* **INFORMATION**
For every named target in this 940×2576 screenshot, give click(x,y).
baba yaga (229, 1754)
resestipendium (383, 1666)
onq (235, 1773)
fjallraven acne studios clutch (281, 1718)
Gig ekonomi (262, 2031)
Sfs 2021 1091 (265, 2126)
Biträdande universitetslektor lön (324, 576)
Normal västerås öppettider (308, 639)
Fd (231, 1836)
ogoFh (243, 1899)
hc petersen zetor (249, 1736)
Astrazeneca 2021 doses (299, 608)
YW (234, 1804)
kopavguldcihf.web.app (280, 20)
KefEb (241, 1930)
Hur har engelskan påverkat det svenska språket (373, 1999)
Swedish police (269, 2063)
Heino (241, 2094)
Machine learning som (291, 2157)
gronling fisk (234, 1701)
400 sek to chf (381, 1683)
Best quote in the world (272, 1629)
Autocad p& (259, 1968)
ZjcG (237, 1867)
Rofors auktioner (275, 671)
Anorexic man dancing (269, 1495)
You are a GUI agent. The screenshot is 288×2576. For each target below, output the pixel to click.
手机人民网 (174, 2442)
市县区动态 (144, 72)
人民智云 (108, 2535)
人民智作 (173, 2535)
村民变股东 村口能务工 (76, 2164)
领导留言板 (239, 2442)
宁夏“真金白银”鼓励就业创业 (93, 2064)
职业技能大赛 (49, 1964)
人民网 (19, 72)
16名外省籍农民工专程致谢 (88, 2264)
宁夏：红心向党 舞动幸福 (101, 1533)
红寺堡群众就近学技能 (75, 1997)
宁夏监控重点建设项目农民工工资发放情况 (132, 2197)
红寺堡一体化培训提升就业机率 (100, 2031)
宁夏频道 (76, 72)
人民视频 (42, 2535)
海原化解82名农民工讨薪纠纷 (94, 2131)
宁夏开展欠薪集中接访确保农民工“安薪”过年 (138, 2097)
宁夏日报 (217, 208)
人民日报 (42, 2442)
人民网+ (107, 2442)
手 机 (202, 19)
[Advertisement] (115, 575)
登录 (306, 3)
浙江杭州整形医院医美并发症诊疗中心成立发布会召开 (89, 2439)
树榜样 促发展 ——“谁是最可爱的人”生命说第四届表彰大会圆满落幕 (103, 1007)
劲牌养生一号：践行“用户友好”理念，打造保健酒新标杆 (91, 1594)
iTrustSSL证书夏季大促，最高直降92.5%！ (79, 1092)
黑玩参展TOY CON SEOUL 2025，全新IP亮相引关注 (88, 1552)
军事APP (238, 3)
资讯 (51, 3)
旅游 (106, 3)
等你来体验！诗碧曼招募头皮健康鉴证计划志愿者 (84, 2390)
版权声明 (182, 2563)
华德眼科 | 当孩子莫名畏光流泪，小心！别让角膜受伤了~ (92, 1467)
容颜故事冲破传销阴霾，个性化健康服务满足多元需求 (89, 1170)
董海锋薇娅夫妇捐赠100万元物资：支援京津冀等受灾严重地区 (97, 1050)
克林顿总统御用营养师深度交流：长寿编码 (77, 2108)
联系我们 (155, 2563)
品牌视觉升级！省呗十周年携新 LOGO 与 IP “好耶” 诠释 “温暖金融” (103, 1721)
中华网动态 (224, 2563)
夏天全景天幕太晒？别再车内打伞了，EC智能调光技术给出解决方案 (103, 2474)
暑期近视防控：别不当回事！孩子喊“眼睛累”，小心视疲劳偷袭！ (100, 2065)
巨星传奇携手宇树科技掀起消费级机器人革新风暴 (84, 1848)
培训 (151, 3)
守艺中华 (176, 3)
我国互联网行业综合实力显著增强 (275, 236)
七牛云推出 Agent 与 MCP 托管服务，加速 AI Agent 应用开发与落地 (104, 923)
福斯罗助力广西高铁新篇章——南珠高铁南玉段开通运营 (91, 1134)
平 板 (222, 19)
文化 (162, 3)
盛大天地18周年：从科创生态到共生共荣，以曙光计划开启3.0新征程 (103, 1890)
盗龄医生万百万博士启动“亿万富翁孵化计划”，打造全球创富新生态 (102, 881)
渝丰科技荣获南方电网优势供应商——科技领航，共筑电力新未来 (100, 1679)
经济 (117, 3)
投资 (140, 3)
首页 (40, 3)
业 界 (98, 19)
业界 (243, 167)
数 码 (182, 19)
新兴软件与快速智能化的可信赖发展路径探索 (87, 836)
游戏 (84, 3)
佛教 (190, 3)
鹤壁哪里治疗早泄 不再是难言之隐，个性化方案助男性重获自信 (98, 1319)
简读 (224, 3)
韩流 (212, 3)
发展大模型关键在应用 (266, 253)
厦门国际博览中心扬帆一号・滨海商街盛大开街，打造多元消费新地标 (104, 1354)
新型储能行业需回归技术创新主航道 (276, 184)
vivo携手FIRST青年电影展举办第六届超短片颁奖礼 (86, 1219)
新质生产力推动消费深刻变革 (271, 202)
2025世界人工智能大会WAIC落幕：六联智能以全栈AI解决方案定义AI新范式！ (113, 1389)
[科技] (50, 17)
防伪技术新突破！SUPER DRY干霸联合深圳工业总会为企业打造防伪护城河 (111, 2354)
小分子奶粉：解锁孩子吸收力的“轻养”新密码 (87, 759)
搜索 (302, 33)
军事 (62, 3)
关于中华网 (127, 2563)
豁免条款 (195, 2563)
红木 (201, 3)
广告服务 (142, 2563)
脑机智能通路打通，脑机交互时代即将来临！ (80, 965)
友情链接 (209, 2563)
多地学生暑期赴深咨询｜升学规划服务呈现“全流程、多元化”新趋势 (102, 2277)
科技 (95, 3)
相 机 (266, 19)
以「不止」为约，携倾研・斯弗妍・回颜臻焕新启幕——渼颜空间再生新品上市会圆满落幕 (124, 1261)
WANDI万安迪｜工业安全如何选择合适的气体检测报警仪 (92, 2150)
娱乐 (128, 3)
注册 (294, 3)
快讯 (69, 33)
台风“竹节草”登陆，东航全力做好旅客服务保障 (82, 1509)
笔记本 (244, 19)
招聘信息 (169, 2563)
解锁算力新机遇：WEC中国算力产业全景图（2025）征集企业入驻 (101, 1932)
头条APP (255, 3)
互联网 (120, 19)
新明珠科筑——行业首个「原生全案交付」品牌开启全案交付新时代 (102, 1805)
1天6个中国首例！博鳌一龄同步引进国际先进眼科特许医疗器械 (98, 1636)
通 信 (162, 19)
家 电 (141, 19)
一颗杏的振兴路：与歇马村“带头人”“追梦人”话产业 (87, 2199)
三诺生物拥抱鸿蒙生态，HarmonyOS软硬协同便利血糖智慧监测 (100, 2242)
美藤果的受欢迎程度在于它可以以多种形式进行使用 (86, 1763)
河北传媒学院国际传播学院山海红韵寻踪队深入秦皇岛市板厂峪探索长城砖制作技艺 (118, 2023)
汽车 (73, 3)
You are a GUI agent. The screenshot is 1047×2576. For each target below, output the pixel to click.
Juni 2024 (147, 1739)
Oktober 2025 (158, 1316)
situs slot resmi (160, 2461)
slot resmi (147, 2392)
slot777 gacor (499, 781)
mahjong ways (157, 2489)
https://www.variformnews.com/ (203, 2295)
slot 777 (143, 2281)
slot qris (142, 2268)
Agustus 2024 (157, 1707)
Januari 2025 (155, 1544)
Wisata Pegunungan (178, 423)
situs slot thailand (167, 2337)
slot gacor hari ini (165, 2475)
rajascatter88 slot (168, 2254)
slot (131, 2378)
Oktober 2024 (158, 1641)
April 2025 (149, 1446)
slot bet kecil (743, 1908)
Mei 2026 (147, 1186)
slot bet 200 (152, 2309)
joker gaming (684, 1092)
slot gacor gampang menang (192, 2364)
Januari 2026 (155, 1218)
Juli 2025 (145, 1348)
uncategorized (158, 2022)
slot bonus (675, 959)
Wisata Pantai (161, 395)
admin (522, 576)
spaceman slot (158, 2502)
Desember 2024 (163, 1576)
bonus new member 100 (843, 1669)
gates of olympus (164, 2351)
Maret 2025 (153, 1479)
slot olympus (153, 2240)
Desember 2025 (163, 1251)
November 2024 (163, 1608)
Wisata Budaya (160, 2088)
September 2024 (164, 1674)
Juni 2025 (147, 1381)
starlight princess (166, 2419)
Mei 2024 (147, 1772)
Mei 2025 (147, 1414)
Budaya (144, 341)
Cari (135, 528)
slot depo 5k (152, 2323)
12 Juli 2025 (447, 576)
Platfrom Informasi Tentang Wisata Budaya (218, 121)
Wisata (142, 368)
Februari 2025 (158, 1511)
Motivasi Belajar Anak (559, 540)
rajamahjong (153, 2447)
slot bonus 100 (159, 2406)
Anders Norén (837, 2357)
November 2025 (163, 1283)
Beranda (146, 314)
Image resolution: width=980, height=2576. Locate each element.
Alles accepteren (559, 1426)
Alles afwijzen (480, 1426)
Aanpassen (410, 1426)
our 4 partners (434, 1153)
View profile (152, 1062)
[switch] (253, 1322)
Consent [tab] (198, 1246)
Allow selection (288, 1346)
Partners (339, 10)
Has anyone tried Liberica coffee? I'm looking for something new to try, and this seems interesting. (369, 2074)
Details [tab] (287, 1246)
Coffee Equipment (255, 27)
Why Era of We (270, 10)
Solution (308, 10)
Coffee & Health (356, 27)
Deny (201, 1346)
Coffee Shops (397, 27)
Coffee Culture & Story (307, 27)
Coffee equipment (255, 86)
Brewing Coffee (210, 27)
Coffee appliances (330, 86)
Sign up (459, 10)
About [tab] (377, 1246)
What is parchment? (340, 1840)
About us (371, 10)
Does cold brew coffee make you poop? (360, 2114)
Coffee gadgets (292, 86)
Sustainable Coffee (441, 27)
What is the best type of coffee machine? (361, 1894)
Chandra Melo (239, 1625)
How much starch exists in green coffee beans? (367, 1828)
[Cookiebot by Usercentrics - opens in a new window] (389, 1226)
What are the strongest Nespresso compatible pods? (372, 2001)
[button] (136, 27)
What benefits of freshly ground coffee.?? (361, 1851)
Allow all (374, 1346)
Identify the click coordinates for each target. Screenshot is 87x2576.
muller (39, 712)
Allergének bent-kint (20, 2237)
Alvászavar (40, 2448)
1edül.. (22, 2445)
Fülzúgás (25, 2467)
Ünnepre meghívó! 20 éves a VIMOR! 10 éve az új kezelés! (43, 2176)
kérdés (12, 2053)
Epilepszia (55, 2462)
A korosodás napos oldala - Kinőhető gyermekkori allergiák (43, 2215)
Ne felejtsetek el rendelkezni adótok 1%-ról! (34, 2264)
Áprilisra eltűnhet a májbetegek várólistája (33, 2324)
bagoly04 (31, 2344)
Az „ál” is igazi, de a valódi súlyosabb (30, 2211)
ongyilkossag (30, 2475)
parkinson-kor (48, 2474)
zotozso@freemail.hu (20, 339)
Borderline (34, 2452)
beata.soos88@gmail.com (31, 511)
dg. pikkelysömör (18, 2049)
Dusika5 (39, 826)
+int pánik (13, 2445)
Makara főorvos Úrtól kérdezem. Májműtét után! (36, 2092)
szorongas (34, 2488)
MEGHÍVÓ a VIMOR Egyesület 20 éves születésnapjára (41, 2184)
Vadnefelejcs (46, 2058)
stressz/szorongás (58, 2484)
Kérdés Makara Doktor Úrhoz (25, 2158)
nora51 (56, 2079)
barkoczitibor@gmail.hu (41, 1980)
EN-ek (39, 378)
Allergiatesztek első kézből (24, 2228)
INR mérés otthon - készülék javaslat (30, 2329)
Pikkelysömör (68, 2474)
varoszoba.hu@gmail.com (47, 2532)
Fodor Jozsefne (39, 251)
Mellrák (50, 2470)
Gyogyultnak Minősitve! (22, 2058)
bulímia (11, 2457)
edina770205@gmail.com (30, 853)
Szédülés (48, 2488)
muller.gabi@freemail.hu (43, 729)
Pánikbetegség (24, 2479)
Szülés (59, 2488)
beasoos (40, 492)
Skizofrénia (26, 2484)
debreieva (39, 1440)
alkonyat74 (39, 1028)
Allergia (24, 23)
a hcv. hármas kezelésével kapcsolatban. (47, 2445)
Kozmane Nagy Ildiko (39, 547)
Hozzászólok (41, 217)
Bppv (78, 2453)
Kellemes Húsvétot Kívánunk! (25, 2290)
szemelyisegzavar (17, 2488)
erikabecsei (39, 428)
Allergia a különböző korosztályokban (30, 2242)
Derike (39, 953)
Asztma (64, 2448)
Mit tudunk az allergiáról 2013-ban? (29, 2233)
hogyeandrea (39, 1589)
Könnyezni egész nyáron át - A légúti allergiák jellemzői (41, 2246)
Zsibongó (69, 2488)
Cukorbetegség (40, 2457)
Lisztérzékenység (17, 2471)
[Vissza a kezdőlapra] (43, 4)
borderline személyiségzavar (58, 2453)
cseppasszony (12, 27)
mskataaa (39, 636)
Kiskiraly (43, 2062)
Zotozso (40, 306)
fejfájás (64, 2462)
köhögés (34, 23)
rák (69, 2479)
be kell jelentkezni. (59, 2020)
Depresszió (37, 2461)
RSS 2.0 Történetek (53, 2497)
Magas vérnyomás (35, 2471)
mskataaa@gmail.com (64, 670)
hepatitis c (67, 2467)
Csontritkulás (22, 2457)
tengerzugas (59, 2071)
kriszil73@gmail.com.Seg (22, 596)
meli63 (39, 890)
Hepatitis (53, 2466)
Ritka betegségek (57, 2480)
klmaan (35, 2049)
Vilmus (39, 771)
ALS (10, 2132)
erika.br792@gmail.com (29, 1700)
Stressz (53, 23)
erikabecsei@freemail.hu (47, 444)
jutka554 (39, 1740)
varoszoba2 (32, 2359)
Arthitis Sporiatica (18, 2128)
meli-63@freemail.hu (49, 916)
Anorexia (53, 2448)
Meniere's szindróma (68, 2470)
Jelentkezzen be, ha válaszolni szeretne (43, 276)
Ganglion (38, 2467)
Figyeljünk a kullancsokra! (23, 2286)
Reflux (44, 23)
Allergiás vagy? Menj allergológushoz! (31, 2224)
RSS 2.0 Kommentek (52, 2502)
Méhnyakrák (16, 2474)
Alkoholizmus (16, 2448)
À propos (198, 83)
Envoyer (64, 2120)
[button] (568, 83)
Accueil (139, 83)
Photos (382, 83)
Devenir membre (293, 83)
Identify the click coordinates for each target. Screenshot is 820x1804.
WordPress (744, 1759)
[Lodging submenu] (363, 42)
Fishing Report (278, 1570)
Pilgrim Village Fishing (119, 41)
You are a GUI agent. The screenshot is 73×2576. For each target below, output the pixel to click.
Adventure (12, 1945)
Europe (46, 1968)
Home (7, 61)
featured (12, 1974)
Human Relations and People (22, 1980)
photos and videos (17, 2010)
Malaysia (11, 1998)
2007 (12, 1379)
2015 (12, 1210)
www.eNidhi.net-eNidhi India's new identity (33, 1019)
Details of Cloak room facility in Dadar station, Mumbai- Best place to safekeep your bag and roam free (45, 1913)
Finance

* **WHAT NEEDS TO BE DONE**
Report every line in the listing that holds the word "Wisata".

* **ANSWER TO THIS PROBLEM**
Wisata Pegunungan (178, 423)
Wisata Pantai (161, 395)
Wisata Budaya (160, 2088)
Platfrom Informasi Tentang Wisata Budaya (218, 121)
Wisata (142, 368)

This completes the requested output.